>> Begin

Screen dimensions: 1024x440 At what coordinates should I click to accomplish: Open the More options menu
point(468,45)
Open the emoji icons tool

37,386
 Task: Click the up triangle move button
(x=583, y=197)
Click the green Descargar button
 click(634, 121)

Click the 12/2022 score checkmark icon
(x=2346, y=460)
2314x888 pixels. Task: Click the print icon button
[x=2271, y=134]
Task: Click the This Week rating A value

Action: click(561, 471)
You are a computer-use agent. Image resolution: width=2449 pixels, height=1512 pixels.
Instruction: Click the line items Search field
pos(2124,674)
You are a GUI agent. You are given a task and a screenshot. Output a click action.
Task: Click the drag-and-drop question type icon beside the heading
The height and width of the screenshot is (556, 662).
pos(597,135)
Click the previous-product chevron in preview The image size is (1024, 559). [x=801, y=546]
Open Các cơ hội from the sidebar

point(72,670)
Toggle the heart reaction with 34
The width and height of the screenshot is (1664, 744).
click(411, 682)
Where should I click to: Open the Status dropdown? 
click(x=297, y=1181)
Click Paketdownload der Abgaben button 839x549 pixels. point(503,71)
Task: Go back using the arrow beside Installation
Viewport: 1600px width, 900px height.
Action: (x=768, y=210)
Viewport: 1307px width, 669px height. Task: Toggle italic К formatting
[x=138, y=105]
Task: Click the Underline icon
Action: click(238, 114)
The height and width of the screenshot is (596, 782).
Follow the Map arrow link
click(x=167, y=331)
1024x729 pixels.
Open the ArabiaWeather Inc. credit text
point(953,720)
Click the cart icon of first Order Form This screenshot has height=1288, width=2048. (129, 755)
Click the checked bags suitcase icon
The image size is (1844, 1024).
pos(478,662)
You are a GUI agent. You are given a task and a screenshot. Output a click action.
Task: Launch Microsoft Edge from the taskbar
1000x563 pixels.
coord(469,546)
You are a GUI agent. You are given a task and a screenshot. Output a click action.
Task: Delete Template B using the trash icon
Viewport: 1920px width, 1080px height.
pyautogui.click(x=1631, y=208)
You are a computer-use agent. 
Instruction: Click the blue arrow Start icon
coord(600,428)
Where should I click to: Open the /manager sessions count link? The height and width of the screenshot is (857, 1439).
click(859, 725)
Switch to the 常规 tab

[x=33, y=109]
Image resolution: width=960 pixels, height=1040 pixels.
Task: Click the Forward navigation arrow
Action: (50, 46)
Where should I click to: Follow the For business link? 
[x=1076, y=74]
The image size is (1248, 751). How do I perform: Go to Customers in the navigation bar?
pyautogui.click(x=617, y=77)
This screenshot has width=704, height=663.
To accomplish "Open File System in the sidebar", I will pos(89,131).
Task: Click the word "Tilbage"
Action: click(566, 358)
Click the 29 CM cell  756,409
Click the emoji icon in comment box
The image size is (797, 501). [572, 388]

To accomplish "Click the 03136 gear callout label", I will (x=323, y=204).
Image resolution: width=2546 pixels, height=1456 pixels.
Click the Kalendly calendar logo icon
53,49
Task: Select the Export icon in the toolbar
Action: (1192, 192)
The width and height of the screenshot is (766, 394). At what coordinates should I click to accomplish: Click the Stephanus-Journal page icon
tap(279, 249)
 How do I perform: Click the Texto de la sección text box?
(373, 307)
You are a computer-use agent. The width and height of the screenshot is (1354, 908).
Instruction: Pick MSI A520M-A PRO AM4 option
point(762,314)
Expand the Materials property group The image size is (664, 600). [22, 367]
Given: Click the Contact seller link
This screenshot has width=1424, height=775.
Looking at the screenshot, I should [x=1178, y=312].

>> End

**Problem to work on:**
Extract every one of the rows above and reproduce them verbatim, with no changes.

**Reply to the exercise:**
Screen dimensions: 1024x440 At what coordinates should I click to accomplish: Open the More options menu
point(468,45)
Open the emoji icons tool

37,386
 Task: Click the up triangle move button
(x=583, y=197)
Click the green Descargar button
 click(634, 121)

Click the 12/2022 score checkmark icon
(x=2346, y=460)
2314x888 pixels. Task: Click the print icon button
[x=2271, y=134]
Task: Click the This Week rating A value

Action: click(561, 471)
You are a computer-use agent. Image resolution: width=2449 pixels, height=1512 pixels.
Instruction: Click the line items Search field
pos(2124,674)
You are a GUI agent. You are given a task and a screenshot. Output a click action.
Task: Click the drag-and-drop question type icon beside the heading
The height and width of the screenshot is (556, 662).
pos(597,135)
Click the previous-product chevron in preview The image size is (1024, 559). [x=801, y=546]
Open Các cơ hội from the sidebar

point(72,670)
Toggle the heart reaction with 34
The width and height of the screenshot is (1664, 744).
click(411, 682)
Where should I click to: Open the Status dropdown? 
click(x=297, y=1181)
Click Paketdownload der Abgaben button 839x549 pixels. point(503,71)
Task: Go back using the arrow beside Installation
Viewport: 1600px width, 900px height.
Action: (x=768, y=210)
Viewport: 1307px width, 669px height. Task: Toggle italic К formatting
[x=138, y=105]
Task: Click the Underline icon
Action: click(238, 114)
The height and width of the screenshot is (596, 782).
Follow the Map arrow link
click(x=167, y=331)
1024x729 pixels.
Open the ArabiaWeather Inc. credit text
point(953,720)
Click the cart icon of first Order Form This screenshot has height=1288, width=2048. (129, 755)
Click the checked bags suitcase icon
The image size is (1844, 1024).
pos(478,662)
You are a GUI agent. You are given a task and a screenshot. Output a click action.
Task: Launch Microsoft Edge from the taskbar
1000x563 pixels.
coord(469,546)
You are a GUI agent. You are given a task and a screenshot. Output a click action.
Task: Delete Template B using the trash icon
Viewport: 1920px width, 1080px height.
pyautogui.click(x=1631, y=208)
You are a computer-use agent. 
Instruction: Click the blue arrow Start icon
coord(600,428)
Where should I click to: Open the /manager sessions count link? The height and width of the screenshot is (857, 1439).
click(859, 725)
Switch to the 常规 tab

[x=33, y=109]
Image resolution: width=960 pixels, height=1040 pixels.
Task: Click the Forward navigation arrow
Action: (50, 46)
Where should I click to: Follow the For business link? 
[x=1076, y=74]
The image size is (1248, 751). How do I perform: Go to Customers in the navigation bar?
pyautogui.click(x=617, y=77)
This screenshot has width=704, height=663.
To accomplish "Open File System in the sidebar", I will pos(89,131).
Task: Click the word "Tilbage"
Action: click(566, 358)
Click the 29 CM cell  756,409
Click the emoji icon in comment box
The image size is (797, 501). [572, 388]

To accomplish "Click the 03136 gear callout label", I will (x=323, y=204).
Image resolution: width=2546 pixels, height=1456 pixels.
Click the Kalendly calendar logo icon
53,49
Task: Select the Export icon in the toolbar
Action: (1192, 192)
The width and height of the screenshot is (766, 394). At what coordinates should I click to accomplish: Click the Stephanus-Journal page icon
tap(279, 249)
 How do I perform: Click the Texto de la sección text box?
(373, 307)
You are a computer-use agent. The width and height of the screenshot is (1354, 908).
Instruction: Pick MSI A520M-A PRO AM4 option
point(762,314)
Expand the Materials property group The image size is (664, 600). [22, 367]
Given: Click the Contact seller link
This screenshot has width=1424, height=775.
Looking at the screenshot, I should [x=1178, y=312].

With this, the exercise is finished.